◆ Exercise instructions ◆
1 > Using the post about arrays in C, decide whether each statement agrees with it: (a) a string used as initialization data gets one extra byte for its terminator; (b) an initialized array always needs an explicit size; (c) members of an array can be reached only through an index. Answer yes or no for each and quote the words of the post that decide it.
2 > Reproduce the post about arrays in C word for word, starting with "Any special reason" and going on through "in the declaration.".

◆ Selected extract ◆
- - - - -
Any special reason to declare the array at a specific address?

 

As far as "C" goes, an array is simply a contiguos RAM space sized to store the number of elements of the data type in the declaration.

 

char Table[20];  // allocates 20 bytes of contiguos RAM.
int Table[20]; // allocates 40 bytes of contiguos RAM (assuming integers are 16 bit in size).

For an initialized array you can do without the explicit size and let the compiler compute the needed space for the initialization data.

 

char Table[] = 'a', 'b', 'c', 'd';// alocates 4 bytes of contiguos RAM

When the initialization data is a string, an extra byte is allocated for the NULL ('\0') terminator of the string.

 

char Text[] = "this is a string"; // allocates 17 bytes of contiguos RAM, 16 chars and the '\0' terminator.
 
You can use either a pointer or an index to access any member of the array.
- - - - -
◆ Material shown ◆
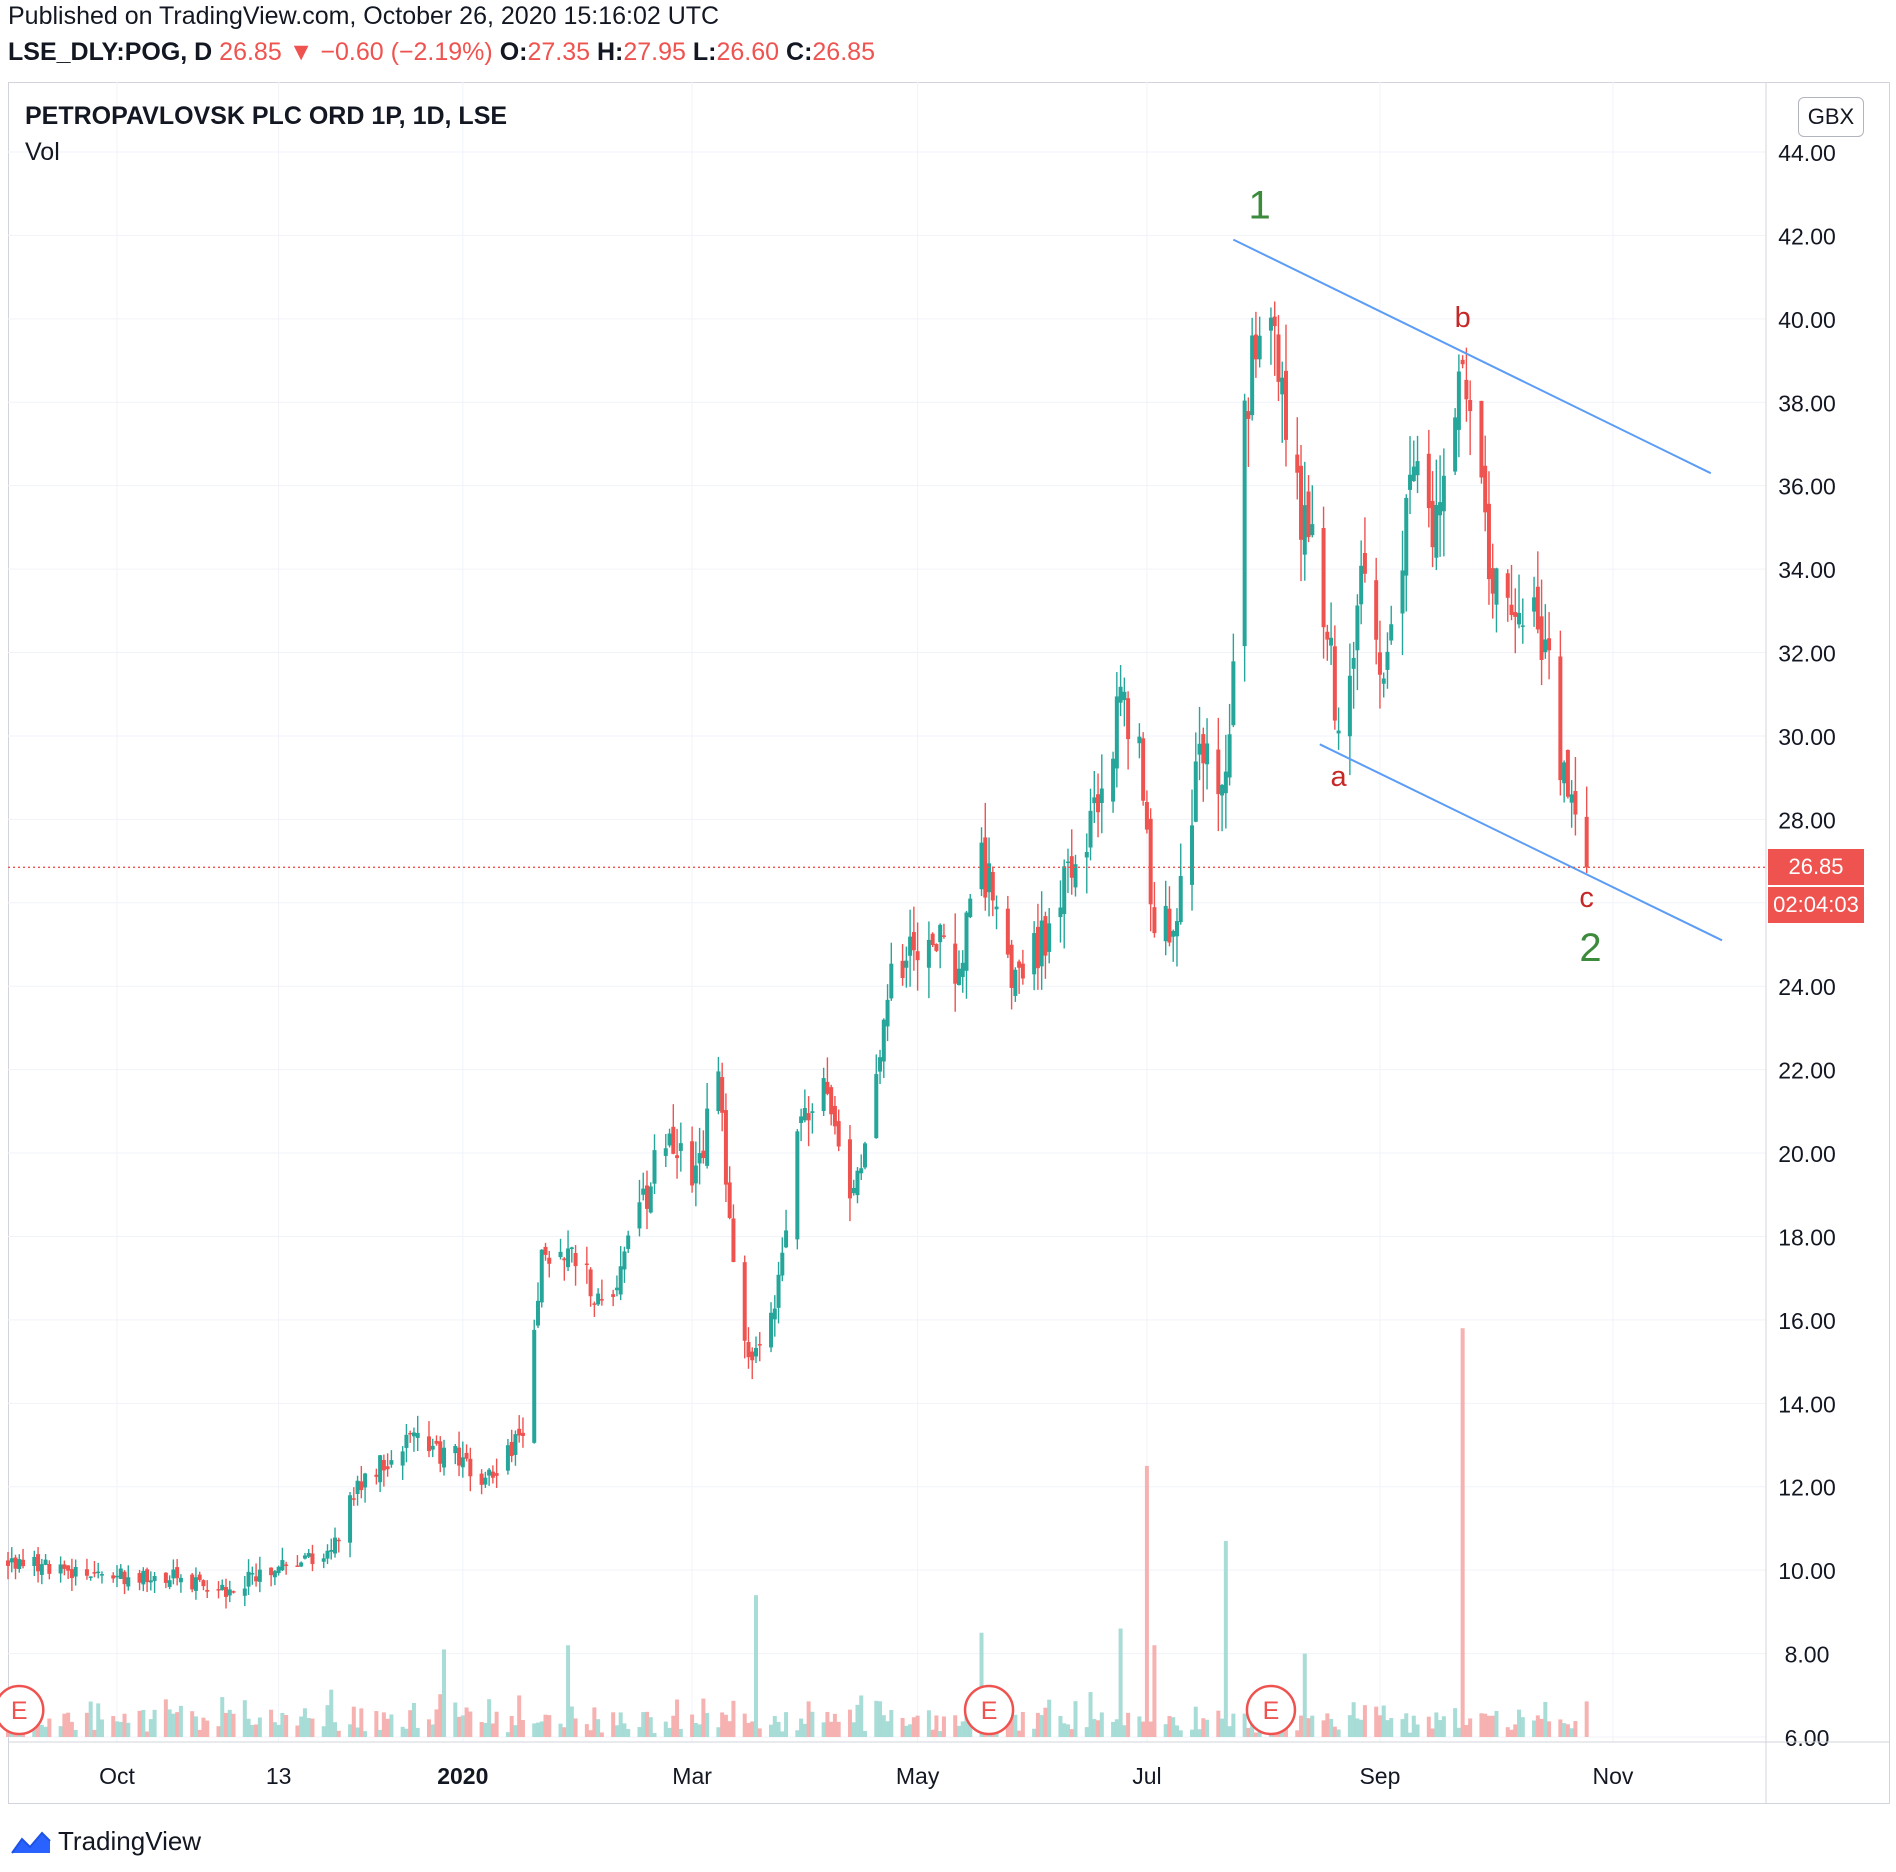 This screenshot has width=1896, height=1872. What do you see at coordinates (1807, 487) in the screenshot?
I see `price-tick-label: 36.00` at bounding box center [1807, 487].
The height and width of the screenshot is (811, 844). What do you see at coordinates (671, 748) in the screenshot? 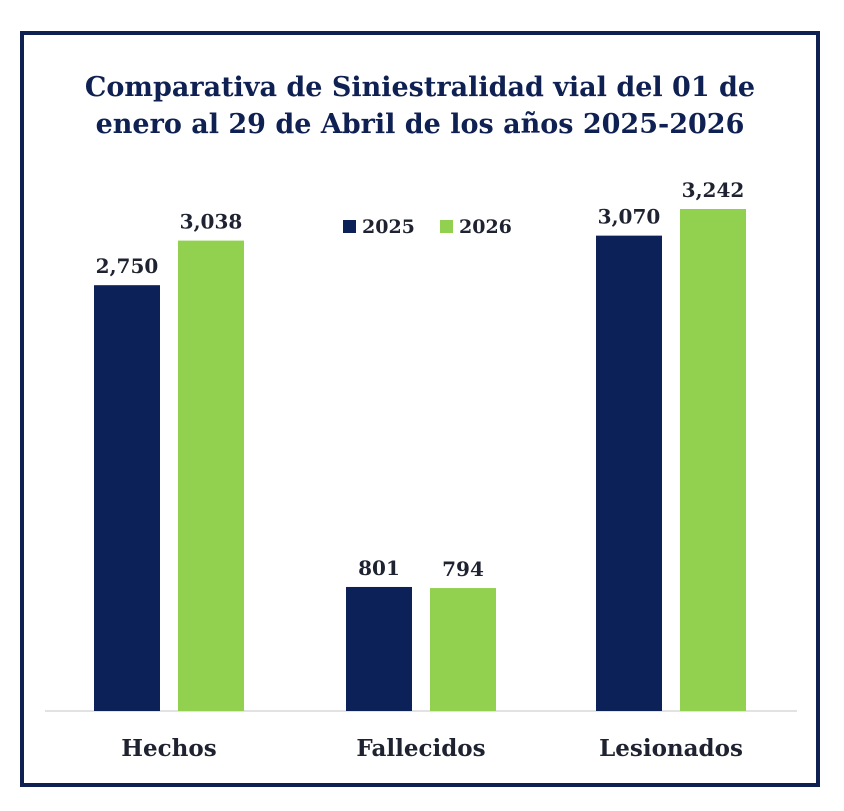
I see `category-label-lesionados: Lesionados` at bounding box center [671, 748].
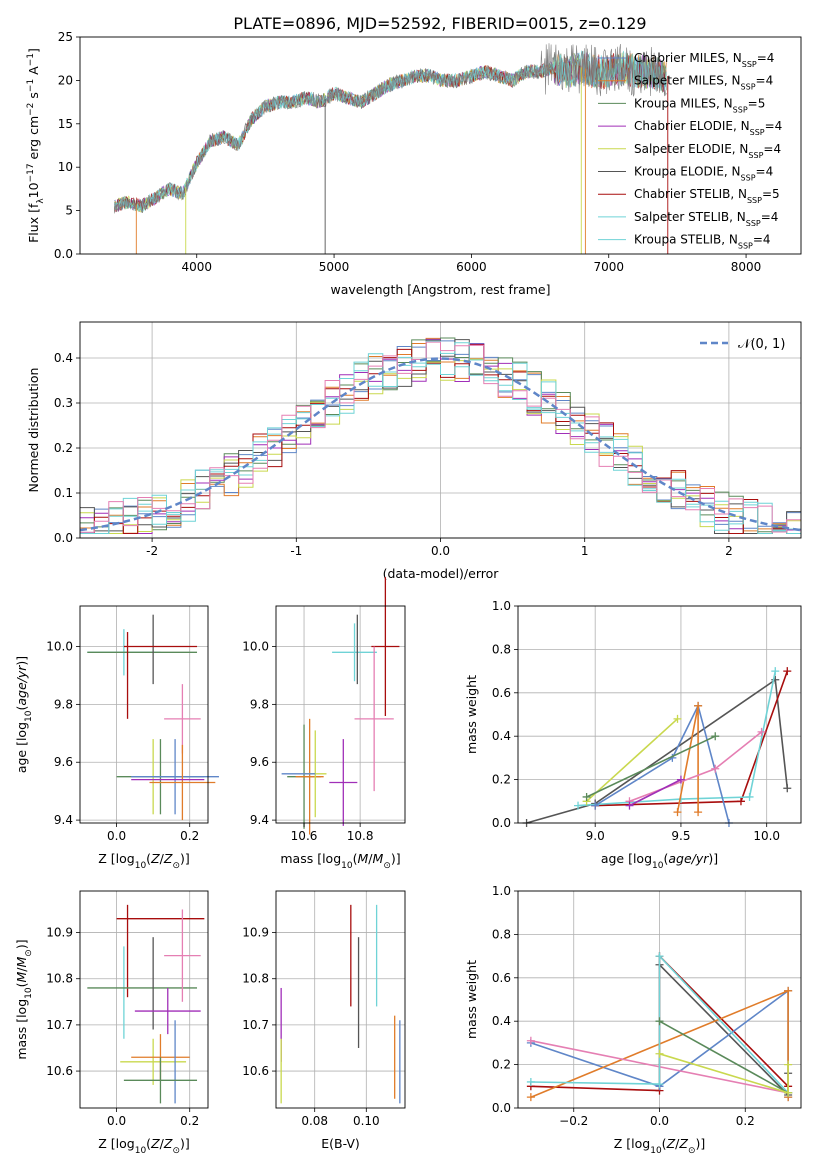  What do you see at coordinates (472, 267) in the screenshot?
I see `x-tick-label: 6000` at bounding box center [472, 267].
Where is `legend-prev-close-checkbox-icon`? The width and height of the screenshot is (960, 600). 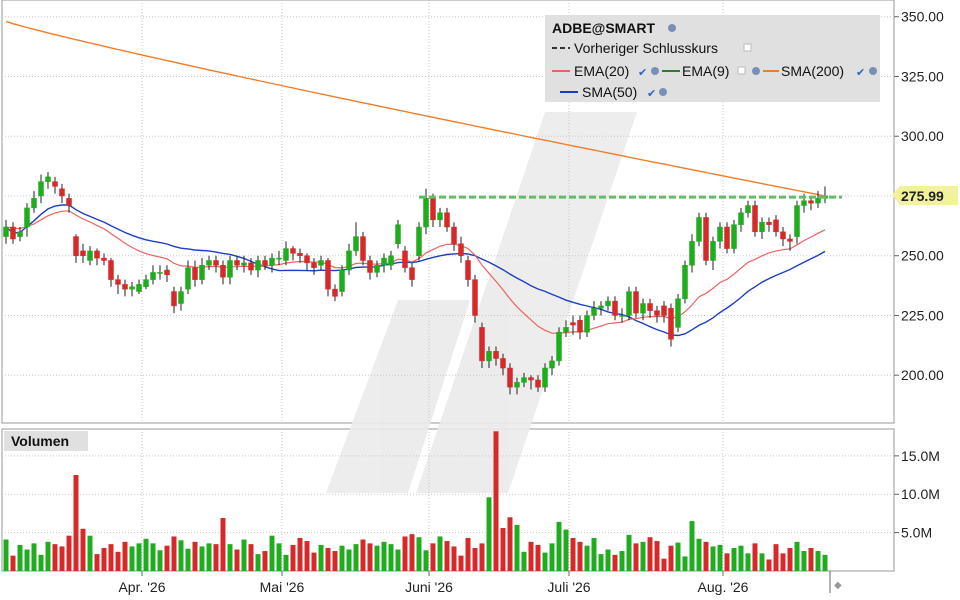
- - - - -
◆ Solutions to the exercise ◆
1 >
(a) Yes: "When the initialization data is a string, an extra byte is allocated for the NULL ('\0') terminator of the string."
(b) No: "For an initialized array you can do without the explicit size and let the compiler compute the needed space for the initialization data."
(c) No: "You can use either a pointer or an index to access any member of the array."

2 >
Any special reason to declare the array at a specific address?

 

As far as "C" goes, an array is simply a contiguos RAM space sized to store the number of elements of the data type in the declaration.